TEXT SEGMENT:
Start of Block
Yeah, definitely. And it’s a good way, isn’t it, of spreading the name of that business on a wider scale? So you’re not relying on people seeing it on the shirts or in a program or on the website, social media content can go everywhere, can’t it? So it’s a really good way of them promoting their own business.

Keith DiPalma:

Yeah, absolutely. And going back to funding where Caroline was saying about the business is getting involved, even so much as a company asking a shop or a store for a prize for a raffle, that goes so far. You just go and approach them – we’re a local grassroots club, would you mind sponsoring us or giving us a raffle prize? – Then you have a massive raffle draw. If you’ve got 100 tickets at £5 each, there’s £500. You haven’t spent any money because these companies have donated, but just give them a little bit of advertisement and it goes a long way.

Natalie Doyle:

Yeah, definitely. Caroline, you’re also a tutor for Sport England’s Club Matters workshops, aren’t you? Would you like to tell us a little bit more about what that program is and how that might support clubs who are looking for funding?

Caroline McRoyall:

Yeah, sure. Sport England’s Club Matters program is a range of resources and a website. It’s really a one-stop shop for clubs involved in physical activity and sport. There’s so much content and information on there, it’s unbelievable. And they’re also specific workshops that people can book onto and courses that are two hours long and do. So, one of those, for example, is on financial sustainability. And some of these are delivered through national governing bodies or through the active partnerships, but other times they have open workshops as well. So you can go on the website, register your interest in a specific course and then get on the next course, or, there are loads of free resources on there. So if you look through the section, there’s information specifically around funding ideas, there’s videos and clips from other clubs, so you can see some best practice as well. So there is a lot of information there and it will probably take a club a lot of time to go through it all. But if you know specifically what you’re looking for, whether it’s support around funding or whether it’s support around volunteers or good governance, there is a lot of resources on there and I would encourage any club to have a look and sign up to that.

Natalie Doyle:

Great. I’ll share the link for the website in the show notes as well. If anyone wants to go and have a little look at that website, you’ll be able to find the link in the notes for this episode. Feel free to go and have a little look at that. Okay. Let’s start thinking creative now then. I love all the penalty shootout ideas, the events are great. What is the most creative way that either of you have heard of, or have tried in terms of getting some funding into a club?
End of Block
EXERCISE AIM:
Answer these questions using the club funding discussion.
1. According to Keith DiPalma, how much money would 100 raffle tickets at £5 each raise?
2. How long are the courses in Sport England's Club Matters program?
3. Where does Natalie Doyle say she will share the link for the website?

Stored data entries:
Start of Block
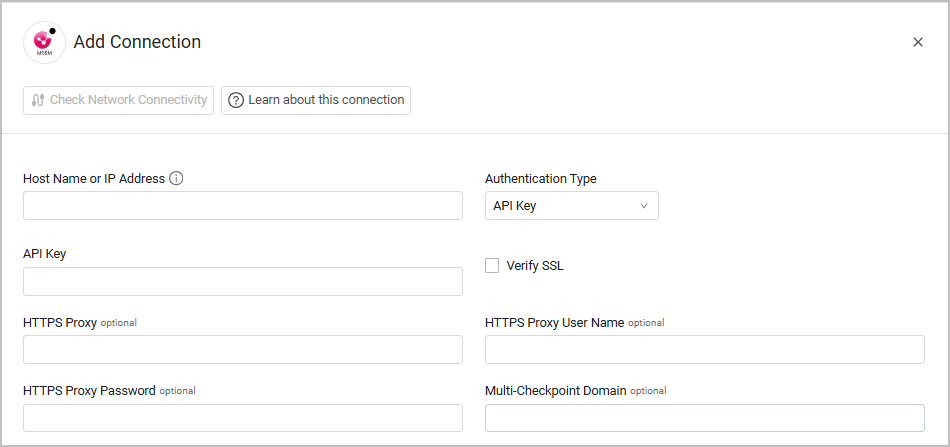Click the connectivity icon on the Check Network button

pos(38,100)
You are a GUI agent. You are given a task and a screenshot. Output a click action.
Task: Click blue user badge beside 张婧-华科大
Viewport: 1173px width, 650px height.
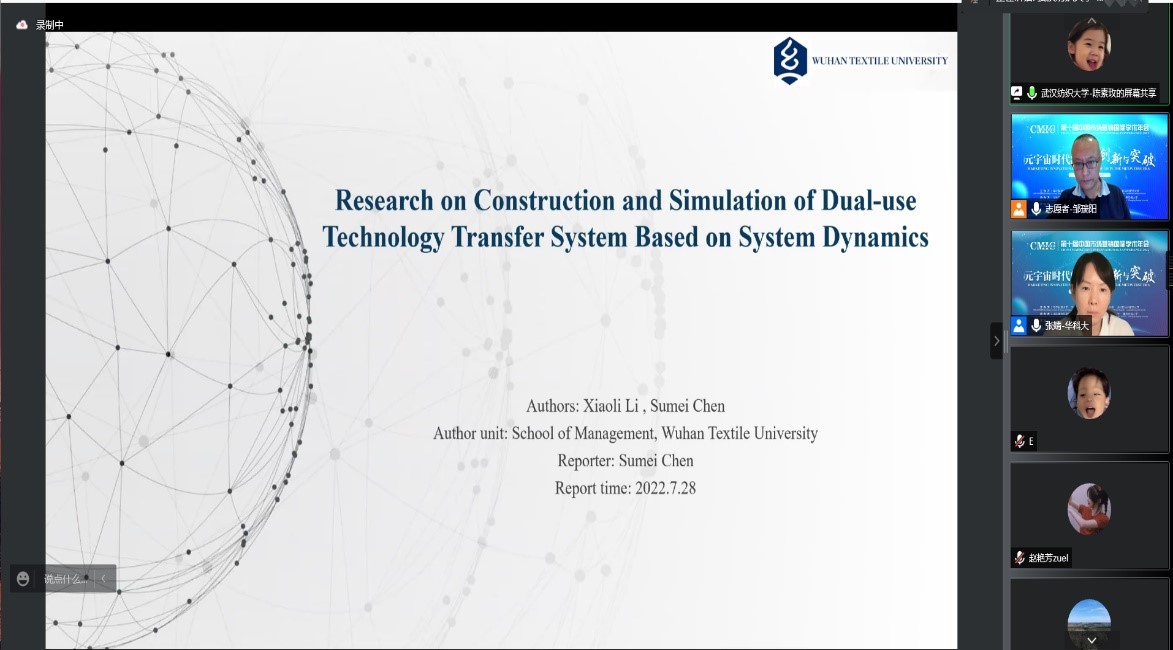click(1019, 325)
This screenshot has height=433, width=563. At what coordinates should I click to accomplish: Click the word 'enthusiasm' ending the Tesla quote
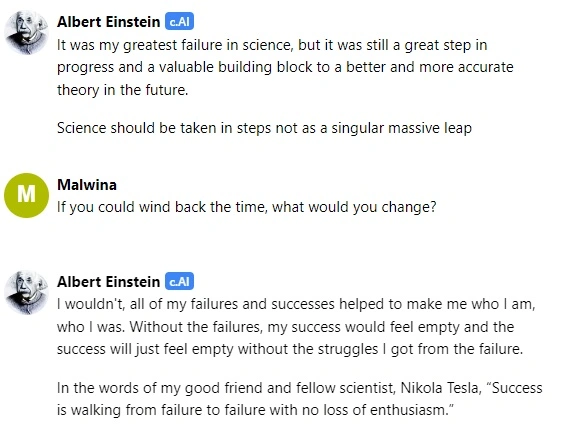click(x=407, y=410)
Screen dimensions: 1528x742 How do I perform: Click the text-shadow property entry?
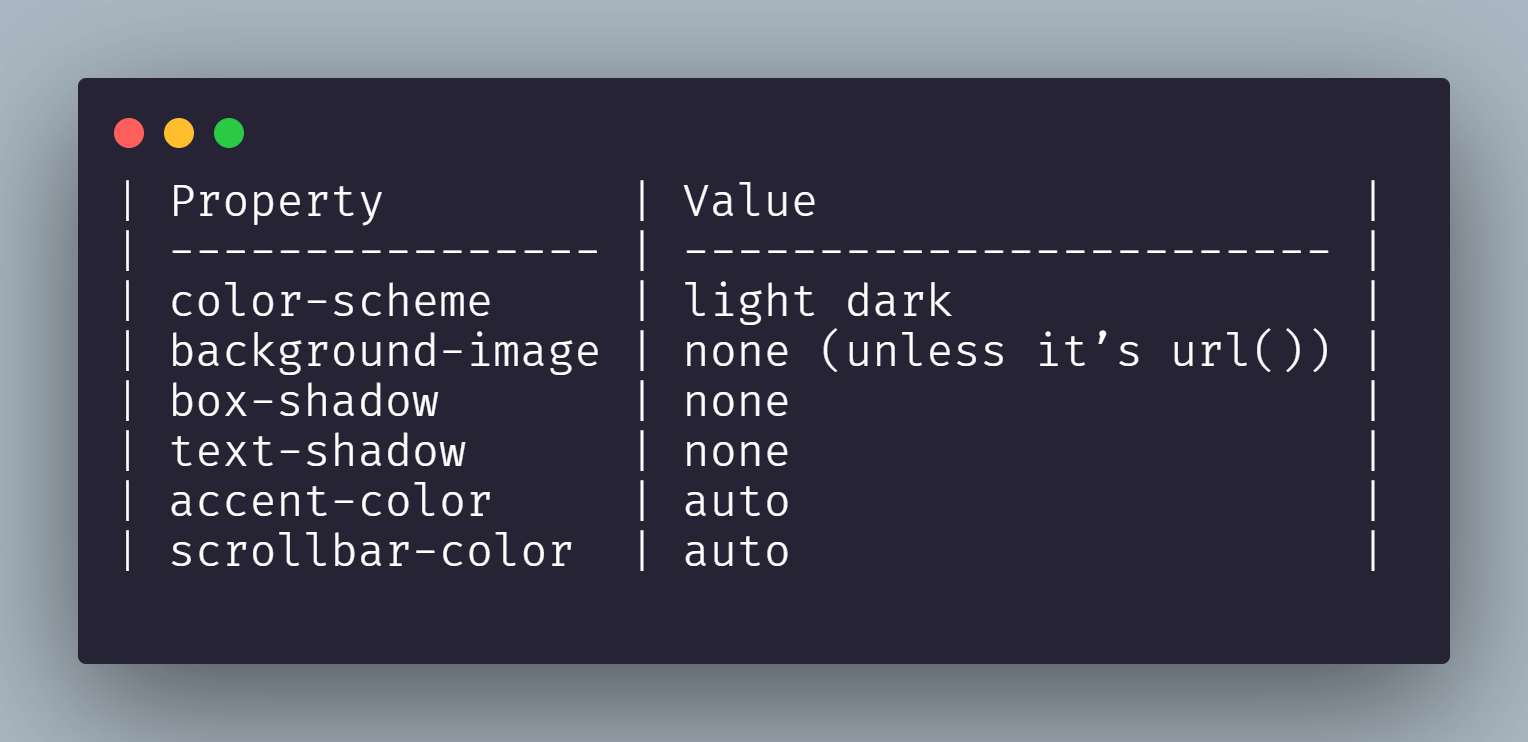click(x=318, y=451)
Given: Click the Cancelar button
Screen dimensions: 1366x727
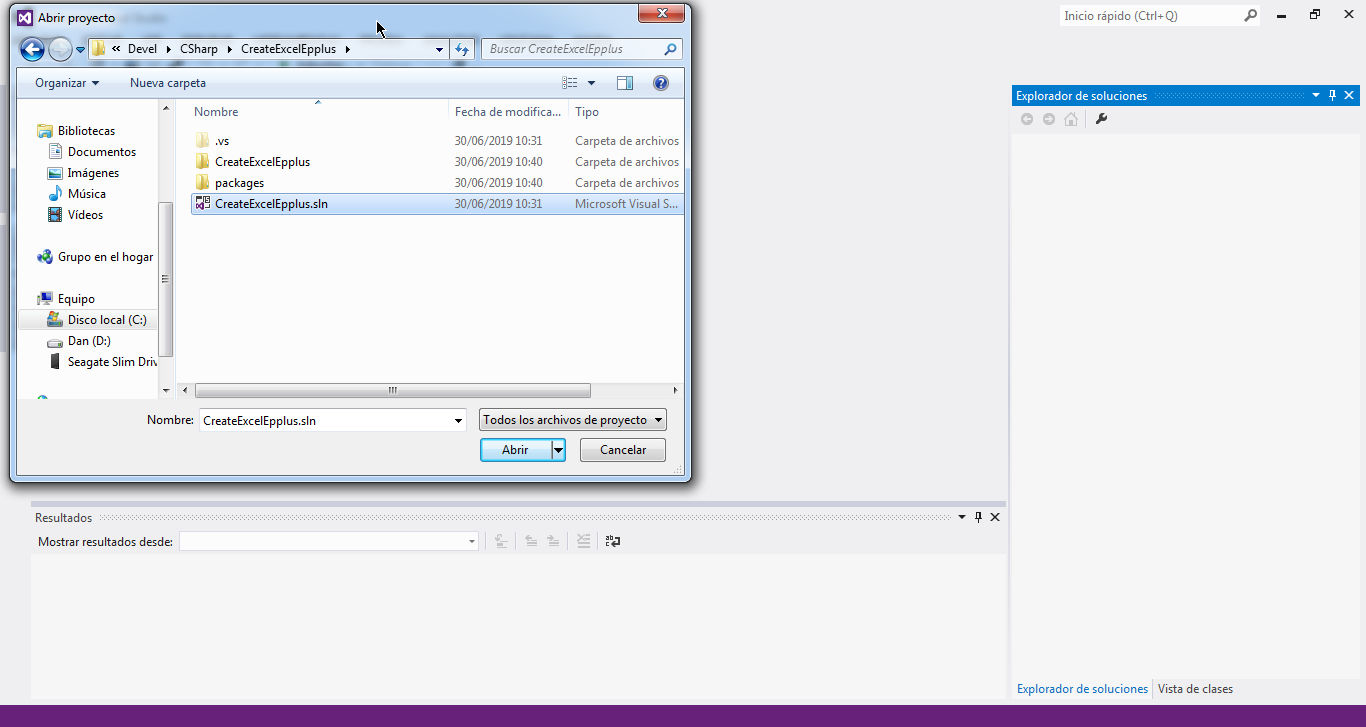Looking at the screenshot, I should (622, 450).
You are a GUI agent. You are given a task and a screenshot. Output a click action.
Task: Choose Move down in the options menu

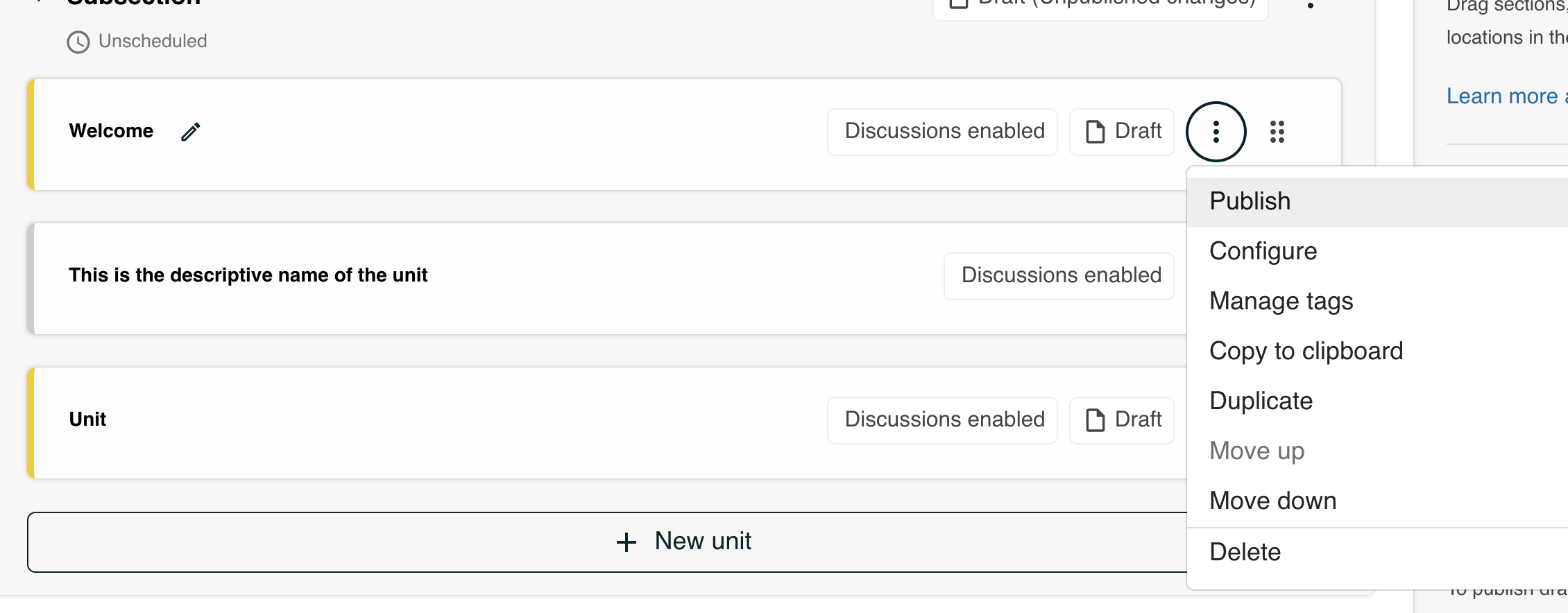(x=1272, y=501)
End of Block
ANSWER FOR THE TASK:
1. £500
2. Two hours long
3. In the show notes for the episode